IDFA Review: 'Those Who Feel the Fire Burning' is a Ghost's Perspective on Real Life Tragedy
IDFA Review: 'Those Who Feel the Fire Burning' is Ghost's Perspective on Real Life Tragedy

An ocean trip that whirls into a nightmare, promising Dutch filmmaker Morgan Knibbe’s captivating first feature “Those Who Feel the Fire Burning” uses a restless camera to capture an ongoing catastrophe.

As humanitarian crises escalate in the Middle East and North Africa, the media have extensively reported on cases of refugees undertaking the perilous boat journey over the Mediterranean Sea to Europe. While they tend to focus on statistics, Dutch director Morgan Knibbe opts for a subjective camera to span a spectrum of emotions and individual experiences.

From its opening seconds, “Those Who Feel the Fire Burning” throws us into chaos as a boat carrying families of hopeful migrants plunges into rough waves in the black of the night. While death is presumed for all aboard, one man continues his journey onto European shores as a ghost. Through his spectral omniscience, we are faced with the reality that even those who survive the voyage end up staying adrift on the waves of loss and despair. The waters are harsh — but Europe’s borders can be as hostile.

Although its premise and effervescent style evoke the psychedelic death-trip of Gasper Noé’s “Enter the Void,” the film maintains its grip firmly on the documentary format. The ghost serves as witness to numerous narratives of migrant life: a man collecting metal with a baby cart; a heroin-addicted mother; and the once-hopeful youths who share their growing frustrations with one another.

While the ghost can float through space, its status reflects the experience of entrapment of its fellow voyagers. “Existence and non-existence are both alien to me,” it says, a statement that echoes the newly stateless lives of the migrants who are similarly stuck in limbo. Yet it also embodies us in our inability to interfere. Through the ghost, Knibbe questions the ethics of Europe’s inactions concerning the immigration issue.

Recalling 1964’s “I Am Cuba,” the strength of “Those Who Feel the Fire Burning” lies undoubtedly in the seemingly boundless steadicam camerawork carried out by the director himself. The film’s point of view, occasionally incorporating drone cinematography, is released from the constraints of the human eye and forces open a perspective that asks us to observe in ways previously unforeseen.

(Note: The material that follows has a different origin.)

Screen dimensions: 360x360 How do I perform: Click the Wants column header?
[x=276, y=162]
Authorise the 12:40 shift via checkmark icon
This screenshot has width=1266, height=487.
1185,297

The film’s lack of groundedness, however, also brings about its occasional weaknesses. The ghost’s disorientation sometimes fails to address the specificities of individual events. Scenes shot in a Greek harbor town Patras — extracted from Knibbe’s 2010 student film “We Go Europe Insha’Allah” — are edited unmarked alongside footage from the coasts of Italy. Ultimately, these individual moments serve the visual experience and we come to miss the personal connections the film chooses to flee. The voiceover doesn’t help. Stumbling across a young girl the ghost asks, “Is she an angel?” But the tragedy is that she’s a human being and, as the camera wanders off, the encounter becomes a missed one for us.

The film’s best moments emerge when it focuses on a singular event rather than an overarching experience. Then, the film takes on a quieter, yet just as captivating, sway. Lifted almost entirely from his award-winning short “Shipwreck,” a remarkable key sequence captures the aftermath of the shipwreck that left 350 Eritrean migrants dead off the coast of Lampedusa, Italy, in October 2013. It communicates the confusion that unfolds after an event, much like Dutch artist Aernout Mik’s staged videos, but its biggest achievement is the way it captures it as a collective experience – the onlookers, border police and the media turn their heads downwards, united in sorrow with the grieving families.

The final sequence pulls the ghost to the ground through “sine-zani,” a ritual involving chest-beating, as it joins the mourning procession in a hopeful testament to the powers of the collective spirit. It’s when the ghost rediscovers its humanity and finds peace that the film is at its most powerful.

Grade: A-

“Those Who Feel the Fire Burning” premiered last weekend International Documentary Festival Amsterdam (IDFA). It is in competition for both IDFA Competition for Feature-Length Documentary and IDFA Competition for Dutch Documentary.